● **Provided records**:
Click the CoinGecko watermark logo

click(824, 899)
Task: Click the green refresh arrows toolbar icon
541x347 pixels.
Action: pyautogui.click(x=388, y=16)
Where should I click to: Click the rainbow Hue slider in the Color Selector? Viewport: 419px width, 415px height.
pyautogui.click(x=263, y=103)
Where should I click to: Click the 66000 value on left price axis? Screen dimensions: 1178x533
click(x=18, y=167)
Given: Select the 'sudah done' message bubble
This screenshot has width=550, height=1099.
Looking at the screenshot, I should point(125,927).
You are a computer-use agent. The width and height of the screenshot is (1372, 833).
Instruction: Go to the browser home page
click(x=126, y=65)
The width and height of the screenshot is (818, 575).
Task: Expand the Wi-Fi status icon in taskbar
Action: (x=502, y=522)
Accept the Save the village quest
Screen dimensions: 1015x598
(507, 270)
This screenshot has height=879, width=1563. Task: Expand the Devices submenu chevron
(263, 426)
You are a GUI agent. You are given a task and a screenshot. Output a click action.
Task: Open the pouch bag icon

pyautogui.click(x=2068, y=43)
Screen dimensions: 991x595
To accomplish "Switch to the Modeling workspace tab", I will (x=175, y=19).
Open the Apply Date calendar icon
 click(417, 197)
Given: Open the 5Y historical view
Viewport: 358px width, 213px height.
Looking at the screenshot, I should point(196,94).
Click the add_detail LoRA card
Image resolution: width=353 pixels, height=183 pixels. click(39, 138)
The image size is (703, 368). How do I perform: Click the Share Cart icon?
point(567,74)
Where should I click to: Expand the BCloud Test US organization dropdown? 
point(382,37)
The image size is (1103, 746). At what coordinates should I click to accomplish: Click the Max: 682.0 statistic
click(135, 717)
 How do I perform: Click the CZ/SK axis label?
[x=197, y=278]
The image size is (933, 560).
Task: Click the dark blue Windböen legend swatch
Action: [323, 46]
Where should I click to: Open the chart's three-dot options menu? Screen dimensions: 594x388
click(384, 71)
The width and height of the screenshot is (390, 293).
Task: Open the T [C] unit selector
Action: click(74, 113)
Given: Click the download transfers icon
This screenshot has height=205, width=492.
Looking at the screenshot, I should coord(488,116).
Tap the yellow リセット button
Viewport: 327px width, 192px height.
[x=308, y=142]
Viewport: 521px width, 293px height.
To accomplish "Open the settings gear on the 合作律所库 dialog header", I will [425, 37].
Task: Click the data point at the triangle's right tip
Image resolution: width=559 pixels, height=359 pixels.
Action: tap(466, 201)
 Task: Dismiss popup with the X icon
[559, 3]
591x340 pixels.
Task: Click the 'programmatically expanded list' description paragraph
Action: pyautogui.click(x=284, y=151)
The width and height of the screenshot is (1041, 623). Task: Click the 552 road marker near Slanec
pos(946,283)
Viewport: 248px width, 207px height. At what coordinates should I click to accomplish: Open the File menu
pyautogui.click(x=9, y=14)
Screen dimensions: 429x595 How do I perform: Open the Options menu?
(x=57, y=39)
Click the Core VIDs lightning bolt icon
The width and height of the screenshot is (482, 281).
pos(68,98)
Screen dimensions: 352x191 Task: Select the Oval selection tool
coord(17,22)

● **Problem**: Output each line of the material above. Nothing should differ from the original.

● **Written solution**:
Click the CoinGecko watermark logo

click(824, 899)
Task: Click the green refresh arrows toolbar icon
541x347 pixels.
Action: pyautogui.click(x=388, y=16)
Where should I click to: Click the rainbow Hue slider in the Color Selector? Viewport: 419px width, 415px height.
pyautogui.click(x=263, y=103)
Where should I click to: Click the 66000 value on left price axis? Screen dimensions: 1178x533
click(x=18, y=167)
Given: Select the 'sudah done' message bubble
This screenshot has width=550, height=1099.
Looking at the screenshot, I should point(125,927).
You are a computer-use agent. The width and height of the screenshot is (1372, 833).
Instruction: Go to the browser home page
click(x=126, y=65)
The width and height of the screenshot is (818, 575).
Task: Expand the Wi-Fi status icon in taskbar
Action: (x=502, y=522)
Accept the Save the village quest
Screen dimensions: 1015x598
(507, 270)
This screenshot has height=879, width=1563. Task: Expand the Devices submenu chevron
(263, 426)
You are a GUI agent. You are given a task and a screenshot. Output a click action.
Task: Open the pouch bag icon

pyautogui.click(x=2068, y=43)
Screen dimensions: 991x595
To accomplish "Switch to the Modeling workspace tab", I will (x=175, y=19).
Open the Apply Date calendar icon
 click(417, 197)
Given: Open the 5Y historical view
Viewport: 358px width, 213px height.
Looking at the screenshot, I should point(196,94).
Click the add_detail LoRA card
Image resolution: width=353 pixels, height=183 pixels. click(39, 138)
The image size is (703, 368). How do I perform: Click the Share Cart icon?
point(567,74)
Where should I click to: Expand the BCloud Test US organization dropdown? 
point(382,37)
The image size is (1103, 746). At what coordinates should I click to accomplish: Click the Max: 682.0 statistic
click(135, 717)
 How do I perform: Click the CZ/SK axis label?
[x=197, y=278]
The image size is (933, 560).
Task: Click the dark blue Windböen legend swatch
Action: [323, 46]
Where should I click to: Open the chart's three-dot options menu? Screen dimensions: 594x388
click(384, 71)
The width and height of the screenshot is (390, 293).
Task: Open the T [C] unit selector
Action: click(74, 113)
Given: Click the download transfers icon
This screenshot has height=205, width=492.
Looking at the screenshot, I should coord(488,116).
Tap the yellow リセット button
Viewport: 327px width, 192px height.
[x=308, y=142]
Viewport: 521px width, 293px height.
To accomplish "Open the settings gear on the 合作律所库 dialog header", I will [425, 37].
Task: Click the data point at the triangle's right tip
Image resolution: width=559 pixels, height=359 pixels.
Action: tap(466, 201)
 Task: Dismiss popup with the X icon
[559, 3]
591x340 pixels.
Task: Click the 'programmatically expanded list' description paragraph
Action: pyautogui.click(x=284, y=151)
The width and height of the screenshot is (1041, 623). Task: Click the 552 road marker near Slanec
pos(946,283)
Viewport: 248px width, 207px height. At what coordinates should I click to accomplish: Open the File menu
pyautogui.click(x=9, y=14)
Screen dimensions: 429x595 How do I perform: Open the Options menu?
(x=57, y=39)
Click the Core VIDs lightning bolt icon
The width and height of the screenshot is (482, 281).
pos(68,98)
Screen dimensions: 352x191 Task: Select the Oval selection tool
coord(17,22)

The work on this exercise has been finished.